NLRB Extends DR Horton to Invalidate Optional Arbitration Agreements With Class Waivers
Topics: Arbitration Agreements
Employers will recall that in recent years, an increasingly activist NLRB has undertaken to thwart employers’ ability to adopt and enforce mandatory arbitration policies with their employees. This started with the D.R. Horton case, in which the NLRB held that a mandatory arbitration agreement with a class action waiver violates employees’ Section 7 rights to engage in collective, concerted activity for mutual aid and protection. Although the Fifth Circuit Court of Appeals denied enforcement of the NLRB’s order in D.R. Horton, and courts have overwhelmingly rejected the NLRB’s position in D.R. Horton, the NLRB nonetheless has maintained its position that arbitration agreements with class action waivers are unenforceable.
In August, the NLRB ruled in On Assignment Staffing Services, Inc. that an employment arbitration agreement with a class waiver was void even though employees were given 10 days to opt out of the agreement. The NLRB ruled that notwithstanding the limited opt-out right, the arbitration agreement still “reasonably interfered” with employees’ Section 7 rights because employees only had 10 days to opt out and had to follow a specific procedure in order to do so. The NLRB reasoned that employees should not be required to take affirmative steps in order to protect their Section 7 rights and that the opt-out process burdened those rights.
Last week, the NLRB further extended the reach of its D.R. Horton doctrine, this time holding that even a plainly optional arbitration agreement with a class waiver violates employees’ Section 7 rights. In Bristol Farms, the arbitration agreement stated on its face that it was “optional.” Thus, signing the agreement was optional and did not involve a situation where the agreement would automatically become binding unless the employee followed a specified opt-out procedure. Regardless, the NLRB ruled that the class waiver was void because it still resulted in employees prospectively waiving the ability to engage in collective concerted activity.
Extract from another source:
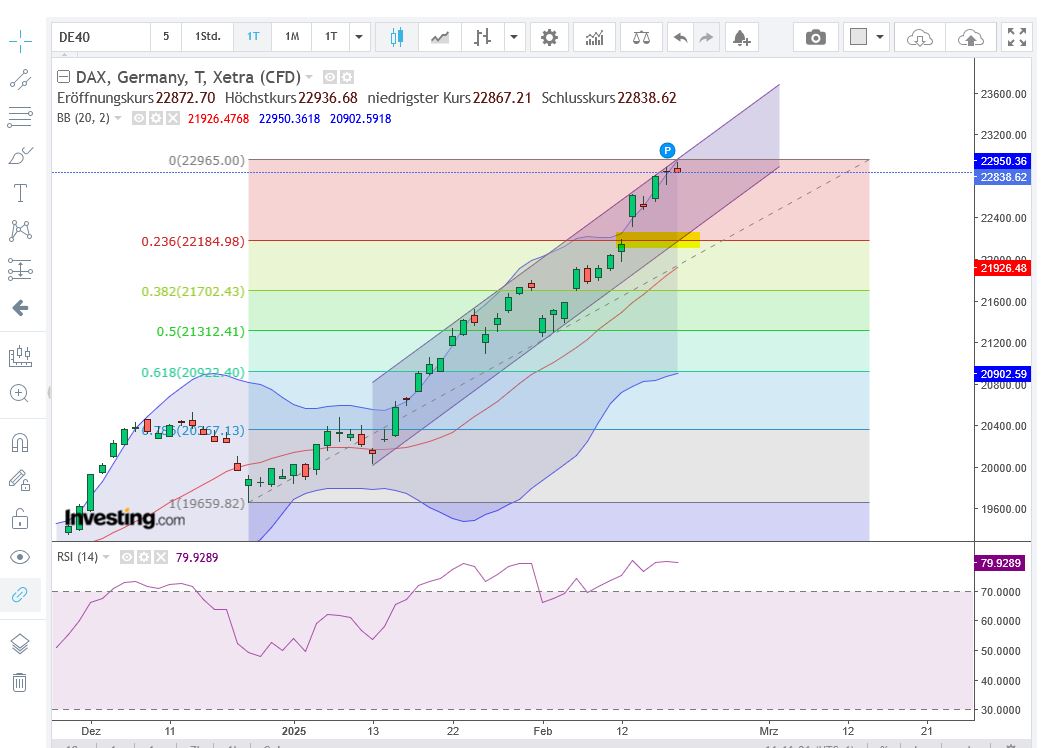Open chart settings with the gear icon

point(549,37)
According to the NLRB, this prospective waiver of Section 7 rights is void regardless of whether or not employees have the option of agreeing or not agreeing to the waiver.
The Bristol Farms decision was a split decision (2-1) with Member Miscimarra strongly dissenting.
Employers with arbitration agreements containing class waivers will continue to face possible dual litigation over the enforceability of the waiver, likely with conflicting results depending on whether a court or the NLRB is assessing enforceability.